以下の項目で、文字列「Products」を含む行がいくつあるか数え、その数だけを示せ。大文字と小文字は区別する。

--

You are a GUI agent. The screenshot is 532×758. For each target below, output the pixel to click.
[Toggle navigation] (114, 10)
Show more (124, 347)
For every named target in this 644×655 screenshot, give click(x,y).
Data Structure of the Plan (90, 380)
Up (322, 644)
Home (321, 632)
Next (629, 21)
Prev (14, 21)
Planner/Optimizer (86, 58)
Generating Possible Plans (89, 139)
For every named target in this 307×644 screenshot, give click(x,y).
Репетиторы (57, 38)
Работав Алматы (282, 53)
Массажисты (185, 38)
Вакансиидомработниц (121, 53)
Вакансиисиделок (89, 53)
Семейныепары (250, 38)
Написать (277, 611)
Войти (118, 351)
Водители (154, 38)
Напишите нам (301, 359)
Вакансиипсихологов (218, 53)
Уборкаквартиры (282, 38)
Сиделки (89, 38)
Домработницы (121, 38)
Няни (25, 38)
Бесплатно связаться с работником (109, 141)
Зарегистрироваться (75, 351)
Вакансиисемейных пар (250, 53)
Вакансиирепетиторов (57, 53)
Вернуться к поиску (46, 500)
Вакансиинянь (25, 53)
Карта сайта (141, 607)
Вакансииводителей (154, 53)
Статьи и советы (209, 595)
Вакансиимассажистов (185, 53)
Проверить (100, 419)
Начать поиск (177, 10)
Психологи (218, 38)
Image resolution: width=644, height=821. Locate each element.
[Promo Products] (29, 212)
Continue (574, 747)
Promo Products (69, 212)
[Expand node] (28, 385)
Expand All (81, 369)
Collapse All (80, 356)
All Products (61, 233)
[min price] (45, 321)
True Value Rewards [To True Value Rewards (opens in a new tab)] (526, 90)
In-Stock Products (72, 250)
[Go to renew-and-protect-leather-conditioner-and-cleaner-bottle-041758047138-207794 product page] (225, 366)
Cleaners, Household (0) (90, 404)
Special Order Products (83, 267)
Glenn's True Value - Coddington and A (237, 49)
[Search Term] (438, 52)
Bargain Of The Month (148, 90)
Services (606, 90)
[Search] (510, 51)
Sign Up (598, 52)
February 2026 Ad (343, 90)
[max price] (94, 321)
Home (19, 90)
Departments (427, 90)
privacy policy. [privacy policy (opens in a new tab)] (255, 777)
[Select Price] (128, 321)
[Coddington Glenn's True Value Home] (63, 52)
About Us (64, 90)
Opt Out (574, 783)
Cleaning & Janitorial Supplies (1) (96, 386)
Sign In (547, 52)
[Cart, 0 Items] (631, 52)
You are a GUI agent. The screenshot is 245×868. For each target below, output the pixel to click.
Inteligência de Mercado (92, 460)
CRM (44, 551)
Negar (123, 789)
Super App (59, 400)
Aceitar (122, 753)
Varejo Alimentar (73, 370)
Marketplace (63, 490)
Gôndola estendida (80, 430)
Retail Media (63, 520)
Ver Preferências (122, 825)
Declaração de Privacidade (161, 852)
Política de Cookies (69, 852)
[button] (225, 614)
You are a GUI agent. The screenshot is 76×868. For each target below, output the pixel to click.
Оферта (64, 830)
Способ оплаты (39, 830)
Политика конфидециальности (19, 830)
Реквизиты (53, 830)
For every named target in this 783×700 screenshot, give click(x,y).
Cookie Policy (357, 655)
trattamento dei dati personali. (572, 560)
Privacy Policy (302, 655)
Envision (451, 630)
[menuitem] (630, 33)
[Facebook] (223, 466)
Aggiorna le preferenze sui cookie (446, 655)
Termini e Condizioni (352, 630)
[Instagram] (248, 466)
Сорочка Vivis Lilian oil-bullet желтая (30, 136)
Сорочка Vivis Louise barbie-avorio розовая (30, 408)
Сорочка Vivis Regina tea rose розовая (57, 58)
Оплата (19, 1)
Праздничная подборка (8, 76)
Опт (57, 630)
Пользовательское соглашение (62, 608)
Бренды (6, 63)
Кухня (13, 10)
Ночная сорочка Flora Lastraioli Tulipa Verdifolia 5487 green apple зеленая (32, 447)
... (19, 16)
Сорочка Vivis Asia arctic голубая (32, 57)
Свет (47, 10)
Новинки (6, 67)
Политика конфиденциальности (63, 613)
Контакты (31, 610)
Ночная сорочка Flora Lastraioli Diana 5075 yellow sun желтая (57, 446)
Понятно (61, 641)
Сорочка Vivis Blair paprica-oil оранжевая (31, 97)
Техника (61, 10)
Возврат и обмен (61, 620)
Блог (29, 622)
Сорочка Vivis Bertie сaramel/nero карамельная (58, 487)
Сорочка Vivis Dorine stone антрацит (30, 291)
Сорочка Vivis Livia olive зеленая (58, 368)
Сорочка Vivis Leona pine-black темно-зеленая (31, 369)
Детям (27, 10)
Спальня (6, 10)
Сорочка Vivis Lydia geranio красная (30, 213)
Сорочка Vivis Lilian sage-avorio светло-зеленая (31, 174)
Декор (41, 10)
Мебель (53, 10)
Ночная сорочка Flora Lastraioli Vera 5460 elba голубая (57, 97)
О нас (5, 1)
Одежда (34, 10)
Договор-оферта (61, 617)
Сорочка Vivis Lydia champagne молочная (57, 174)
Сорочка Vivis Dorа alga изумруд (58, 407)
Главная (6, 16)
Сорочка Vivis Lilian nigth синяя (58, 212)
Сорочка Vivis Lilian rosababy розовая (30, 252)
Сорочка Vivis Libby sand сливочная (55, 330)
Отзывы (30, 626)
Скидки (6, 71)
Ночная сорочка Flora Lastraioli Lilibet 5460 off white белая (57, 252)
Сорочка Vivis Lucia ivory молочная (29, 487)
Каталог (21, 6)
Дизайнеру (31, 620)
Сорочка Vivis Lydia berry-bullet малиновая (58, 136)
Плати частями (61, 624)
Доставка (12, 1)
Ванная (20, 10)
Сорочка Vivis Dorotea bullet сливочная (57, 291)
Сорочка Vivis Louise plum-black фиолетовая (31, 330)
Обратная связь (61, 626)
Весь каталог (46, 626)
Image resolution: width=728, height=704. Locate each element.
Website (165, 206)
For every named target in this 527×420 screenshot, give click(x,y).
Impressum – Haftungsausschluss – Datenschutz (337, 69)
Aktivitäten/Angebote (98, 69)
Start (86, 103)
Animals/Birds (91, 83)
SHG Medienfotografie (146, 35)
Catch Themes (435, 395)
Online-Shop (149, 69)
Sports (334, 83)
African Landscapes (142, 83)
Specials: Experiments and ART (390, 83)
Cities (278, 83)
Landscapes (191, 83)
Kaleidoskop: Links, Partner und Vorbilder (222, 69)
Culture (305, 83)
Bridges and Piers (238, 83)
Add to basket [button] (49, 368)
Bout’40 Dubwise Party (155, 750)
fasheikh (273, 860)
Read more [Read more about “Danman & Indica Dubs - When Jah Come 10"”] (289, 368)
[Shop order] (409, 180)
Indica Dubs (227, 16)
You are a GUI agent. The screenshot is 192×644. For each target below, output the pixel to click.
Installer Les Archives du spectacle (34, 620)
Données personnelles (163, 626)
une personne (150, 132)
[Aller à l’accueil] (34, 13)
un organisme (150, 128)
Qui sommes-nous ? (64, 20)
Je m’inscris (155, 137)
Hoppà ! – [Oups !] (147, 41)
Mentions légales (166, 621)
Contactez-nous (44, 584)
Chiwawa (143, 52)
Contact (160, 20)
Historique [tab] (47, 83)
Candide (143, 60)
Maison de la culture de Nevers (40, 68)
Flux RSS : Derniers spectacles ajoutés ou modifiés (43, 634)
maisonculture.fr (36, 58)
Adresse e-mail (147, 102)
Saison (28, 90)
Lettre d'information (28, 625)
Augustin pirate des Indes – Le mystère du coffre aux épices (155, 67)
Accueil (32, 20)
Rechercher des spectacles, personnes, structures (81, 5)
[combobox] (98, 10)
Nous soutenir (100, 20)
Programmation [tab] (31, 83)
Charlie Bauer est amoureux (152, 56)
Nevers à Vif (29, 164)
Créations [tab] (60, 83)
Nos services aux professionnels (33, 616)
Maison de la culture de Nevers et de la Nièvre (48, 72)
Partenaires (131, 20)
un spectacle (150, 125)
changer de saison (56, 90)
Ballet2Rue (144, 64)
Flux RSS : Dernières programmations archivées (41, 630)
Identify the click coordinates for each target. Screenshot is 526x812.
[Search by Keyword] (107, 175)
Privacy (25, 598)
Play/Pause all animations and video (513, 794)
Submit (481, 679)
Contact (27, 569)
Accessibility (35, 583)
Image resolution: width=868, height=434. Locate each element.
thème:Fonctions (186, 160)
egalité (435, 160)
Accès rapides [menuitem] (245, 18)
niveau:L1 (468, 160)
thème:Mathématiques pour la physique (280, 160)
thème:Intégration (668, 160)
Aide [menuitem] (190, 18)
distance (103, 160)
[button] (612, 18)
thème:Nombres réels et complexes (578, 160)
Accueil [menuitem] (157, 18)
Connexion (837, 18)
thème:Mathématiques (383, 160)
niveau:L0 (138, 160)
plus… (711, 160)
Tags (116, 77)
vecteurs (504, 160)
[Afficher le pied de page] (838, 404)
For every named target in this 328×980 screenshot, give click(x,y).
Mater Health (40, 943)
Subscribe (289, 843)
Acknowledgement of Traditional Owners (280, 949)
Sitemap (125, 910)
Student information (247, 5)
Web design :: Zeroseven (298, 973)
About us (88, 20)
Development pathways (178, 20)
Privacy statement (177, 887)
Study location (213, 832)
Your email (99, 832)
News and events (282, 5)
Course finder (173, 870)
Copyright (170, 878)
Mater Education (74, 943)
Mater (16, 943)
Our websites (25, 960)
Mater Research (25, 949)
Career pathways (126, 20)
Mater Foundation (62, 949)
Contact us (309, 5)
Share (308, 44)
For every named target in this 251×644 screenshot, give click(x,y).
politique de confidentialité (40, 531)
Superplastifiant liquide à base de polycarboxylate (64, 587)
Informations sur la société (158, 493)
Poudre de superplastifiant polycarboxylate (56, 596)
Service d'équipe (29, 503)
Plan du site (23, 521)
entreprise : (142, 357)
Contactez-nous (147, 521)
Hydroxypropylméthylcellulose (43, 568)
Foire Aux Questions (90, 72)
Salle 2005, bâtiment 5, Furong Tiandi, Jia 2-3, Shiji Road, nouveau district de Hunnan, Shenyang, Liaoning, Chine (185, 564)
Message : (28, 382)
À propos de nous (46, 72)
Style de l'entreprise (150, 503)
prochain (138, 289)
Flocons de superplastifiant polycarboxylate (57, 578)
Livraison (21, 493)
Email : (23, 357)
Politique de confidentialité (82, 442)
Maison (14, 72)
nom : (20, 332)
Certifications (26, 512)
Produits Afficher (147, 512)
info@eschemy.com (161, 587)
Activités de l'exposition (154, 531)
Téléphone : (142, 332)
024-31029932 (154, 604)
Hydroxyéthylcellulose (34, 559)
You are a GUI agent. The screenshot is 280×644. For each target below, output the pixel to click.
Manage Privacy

--

### 解答
5